Chinese authorities detained former VP Shi Jinming last week, just days after Sinopharm announced he was to step down from his role for personal reasons.

Local news reports suggest he and another executive called Xu Yizhong, general manager of a Sinopharm subsidiary, stand accused of misappropriating company funds and diverting cash into personal accounts.

State-owned Sinopharm is one of the largest China-based pharma companies to be drawn into the investigation of alleged corruption in the pharma sector in recent months, which has also embroiled leading drugmakers such as GlaxoSmithKline (GSK). Last July, GSK was accused of paying about $500m in bribes to promote sales of its products in China.

The investigation has already had a major impact on the way GSK carries out its sales and marketing activities around the world, and last month the company did away with individual targets for reps based on product sales, instead rewarding staff based on the overall performance of GSK's business and individual measures such as technical knowledge.

Other pharma companies drawn into the investigation in the intervening months have included Novartis, Lilly and Sanofi.

In a statement, Sinopharm insisted the investigation would have no impact on its operations and said it had set up a committee to examine its internal corruption controls. Another domestic company - Shanghai Pharmaceutical - also announced recently that it was under investigation for allegedly paying bribes to boost drug sales.

Sinopharm has been in the spotlight of the Chinese authorities from the time the wide-ranging investigation got underway last year, although the multinational pharma companies have received the most media attention.
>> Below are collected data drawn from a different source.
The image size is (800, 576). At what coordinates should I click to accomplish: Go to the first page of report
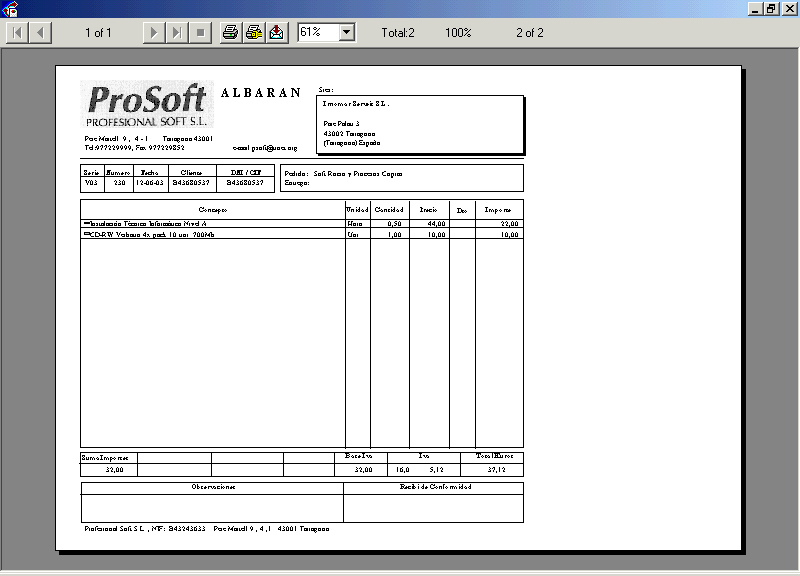(18, 33)
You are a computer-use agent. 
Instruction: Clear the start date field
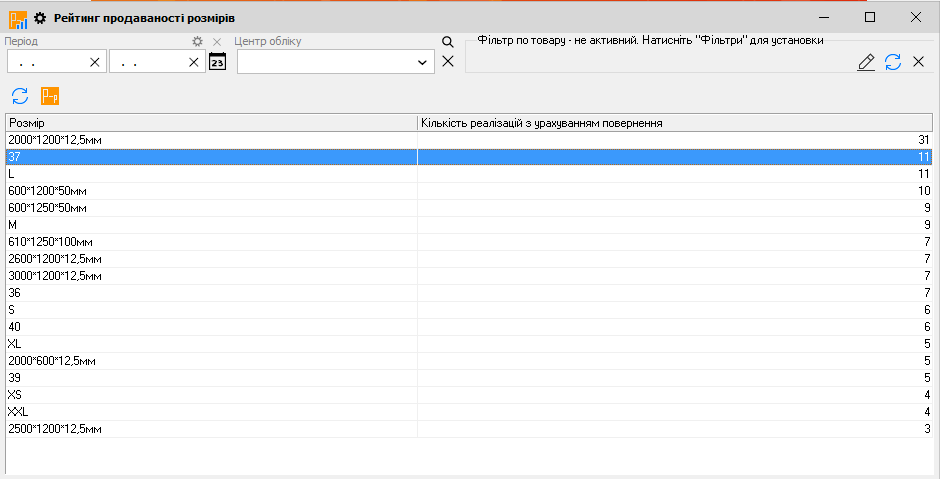click(95, 62)
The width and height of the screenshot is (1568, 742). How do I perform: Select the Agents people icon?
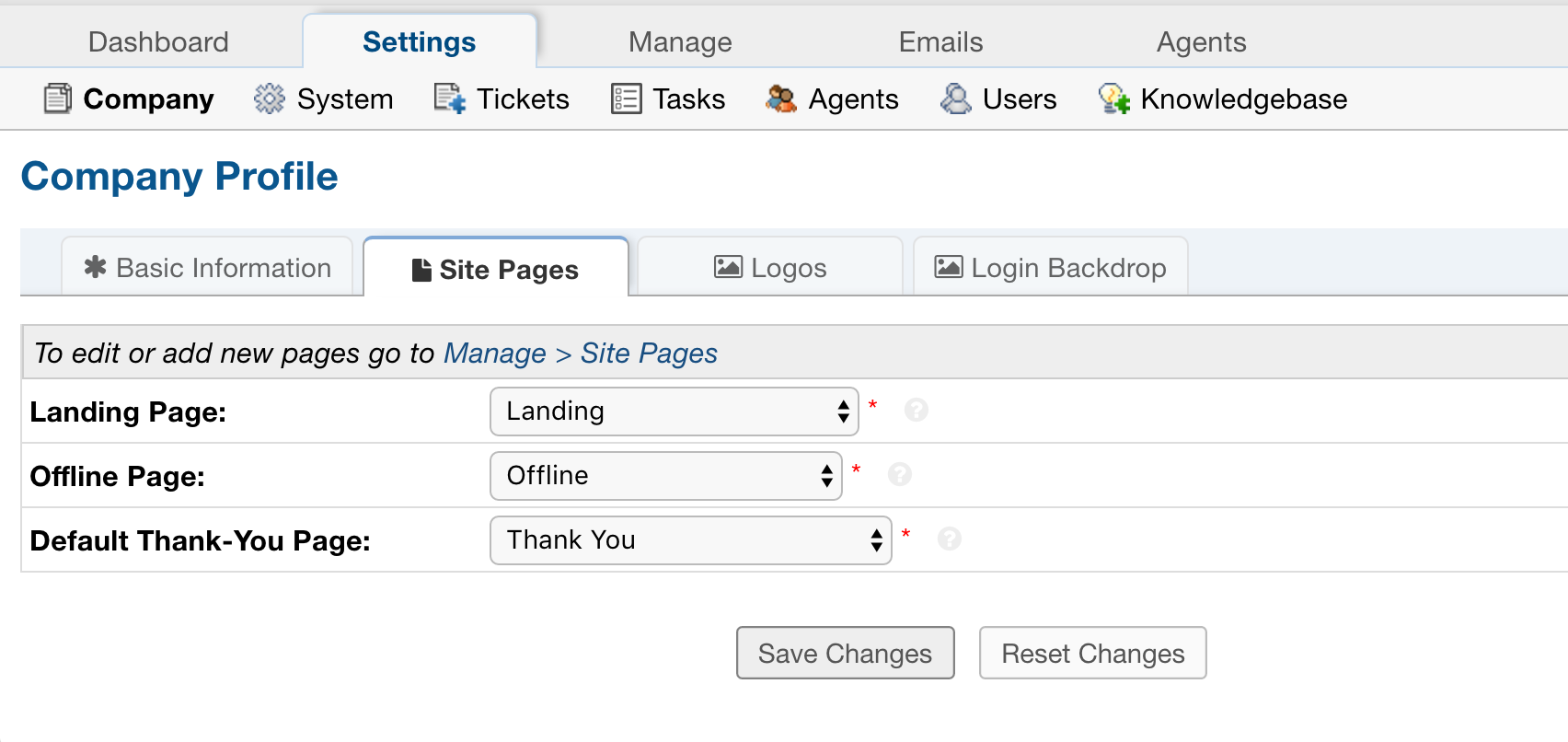781,99
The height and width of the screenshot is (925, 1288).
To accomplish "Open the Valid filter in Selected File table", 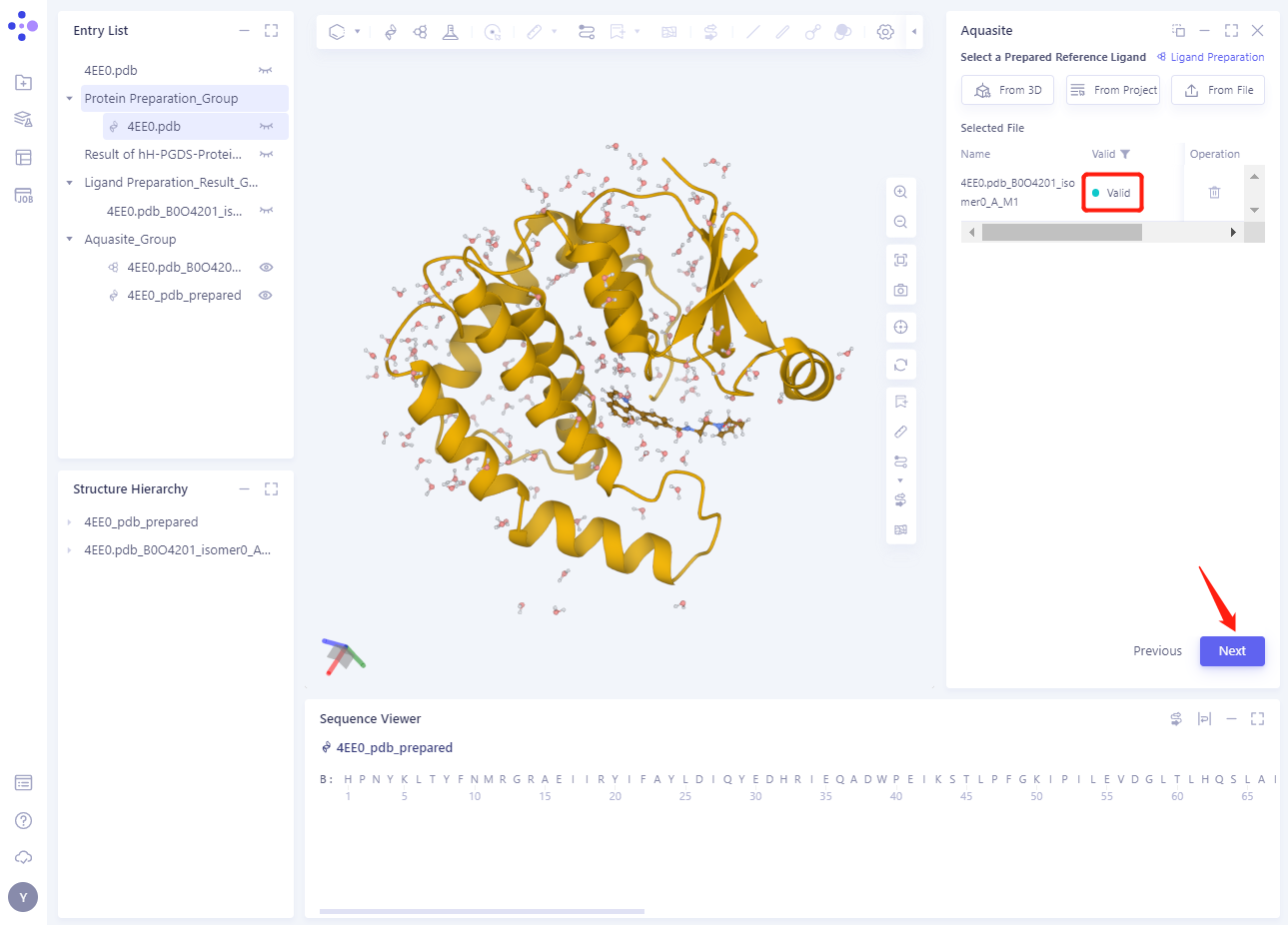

The authorities are looking at a broad range of corrupt practices, including payment of kickbacks, inflated drug pricing and fraud. 

Commenting on the latest events, risk-management specialist Suzanne Fribbins of the British Standards Institution (BSI) noted that China is ranked 80th out of 175 countries in an index of perceived levels of public sector corruption in around the world.

"Today's events, and those in preceding months, show that the Chinese authorities are taking this seriously," she noted, adding it is a "wake-up call for organisations to the importance of having clear policies and adequate procedures in place to prevent corrupt practices."